India’s second largest food and quick-commerce delivery platform, Swiggy reported widening losses for the third quarter of fiscal 2025-26, despite strong revenue growth and rising customer engagement across its core and quick-commerce businesses. For the period from October to December 2025, the company posted a consolidated net loss of ₹1,065 crore, up from ₹799 crore in the same quarter last year, reflecting a year-on-year increase of over 33%. While losses widened on an annual basis, the company recorded a slight sequential improvement compared with Q2 FY26, indicating gradual progress toward operational efficiency.
On the revenue front, Swiggy delivered strong growth, with total revenue from operations reaching ₹6,148 crore, a 54% increase from ₹3,993 crore in Q3 FY25. This growth was fueled by significant performance across both its core food delivery segment and its rapidly expanding Instamart business.
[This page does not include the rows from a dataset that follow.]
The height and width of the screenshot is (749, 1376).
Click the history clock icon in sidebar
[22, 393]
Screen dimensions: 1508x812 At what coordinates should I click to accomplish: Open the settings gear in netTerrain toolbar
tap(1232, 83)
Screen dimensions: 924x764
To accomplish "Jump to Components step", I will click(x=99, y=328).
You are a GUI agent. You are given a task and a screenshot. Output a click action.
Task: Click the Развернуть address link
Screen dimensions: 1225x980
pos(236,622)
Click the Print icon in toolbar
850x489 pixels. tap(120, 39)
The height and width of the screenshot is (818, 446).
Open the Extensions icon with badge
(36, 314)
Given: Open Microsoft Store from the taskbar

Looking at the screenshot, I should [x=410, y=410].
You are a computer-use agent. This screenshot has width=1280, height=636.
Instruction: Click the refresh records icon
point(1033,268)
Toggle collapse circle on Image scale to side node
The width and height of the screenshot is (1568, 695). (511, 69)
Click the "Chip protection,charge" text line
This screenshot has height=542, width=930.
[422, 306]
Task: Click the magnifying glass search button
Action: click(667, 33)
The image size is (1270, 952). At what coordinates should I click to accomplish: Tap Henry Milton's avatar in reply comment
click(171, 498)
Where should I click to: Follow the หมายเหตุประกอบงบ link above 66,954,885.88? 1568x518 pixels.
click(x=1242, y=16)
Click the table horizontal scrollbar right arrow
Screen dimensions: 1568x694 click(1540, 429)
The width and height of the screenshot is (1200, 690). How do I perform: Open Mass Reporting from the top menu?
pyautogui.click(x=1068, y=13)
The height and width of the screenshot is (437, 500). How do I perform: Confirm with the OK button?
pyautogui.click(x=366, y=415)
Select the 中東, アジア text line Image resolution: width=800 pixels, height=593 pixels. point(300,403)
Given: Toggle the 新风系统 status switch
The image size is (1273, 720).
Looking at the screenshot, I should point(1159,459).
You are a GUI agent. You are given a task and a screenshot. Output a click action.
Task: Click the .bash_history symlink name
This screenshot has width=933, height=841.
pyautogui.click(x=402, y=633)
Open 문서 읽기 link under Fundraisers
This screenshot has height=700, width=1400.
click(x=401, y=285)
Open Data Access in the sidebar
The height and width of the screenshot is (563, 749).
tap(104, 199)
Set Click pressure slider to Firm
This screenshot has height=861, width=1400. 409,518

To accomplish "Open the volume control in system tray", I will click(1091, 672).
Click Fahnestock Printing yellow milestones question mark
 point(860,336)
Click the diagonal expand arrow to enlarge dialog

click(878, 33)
The food delivery segment remained the backbone of Swiggy’s growth, with gross order value (GOV) rising about 20.5% year-on-year to ₹8,959 crore, marking the fastest growth rate in three years. This expansion was supported by higher-order volumes and increased customer engagement. Swiggy also saw monthly transacting users (MTUs) in food delivery grow by around 22% to 18.1 million.
Swiggy’s Instamart segment, which focuses on ultra-fast delivery of groceries and essentials, continued to scale aggressively. Its GOV more than doubled year-on-year to ₹7,938 crore, while the average order value increased about 40% YoY to ₹746. But despite the strong growth, Instamart continues to operate at a loss, with adjusted EBITDA losses of about ₹908 crore, although margins improved slightly. It seems like infrastructure expansion remains central to Swiggy’s strategy. During the quarter, the company added 34 new dark stores, taking the total to 1,136 across 131 cities, covering almost 4.8 million square feet of operational space.
In terms of profitability, the firm showed modest improvements in certain areas, with food delivery’s adjusted EBITDA margin reaching around 3% of GOV, the highest in recent years. Overall adjusted EBITDA losses narrowed compared with previous quarters, but the company remains in a net loss position due to continued investment in infrastructure, customer acquisition, and service innovation. The food delivery giant also maintains a strong cash position, with cash and equivalents of around ₹13,512 crore at the end of December 2025. Including proceeds from recent stake sales, its total cash stood close to ₹15,900 crore.
However, these latest numbers become critical for Swiggy as its biggest rival in India, Zomato’s parent company, Eternal, reported strong growth in the same quarter. In Q3 FY26, Eternal posted consolidated revenue of ₹16,315 crore, up from ₹13,590 crore in the previous quarter. The firm also managed to improve profitability, reporting a net profit of ₹102 crore for the quarter. In parallel, Swiggy is facing multiple controversies across its business. For example, in April 2025, the Income Tax Department asked the company to pay an additional ₹158 crore for the 2021‑22 financial year over tax and income issues.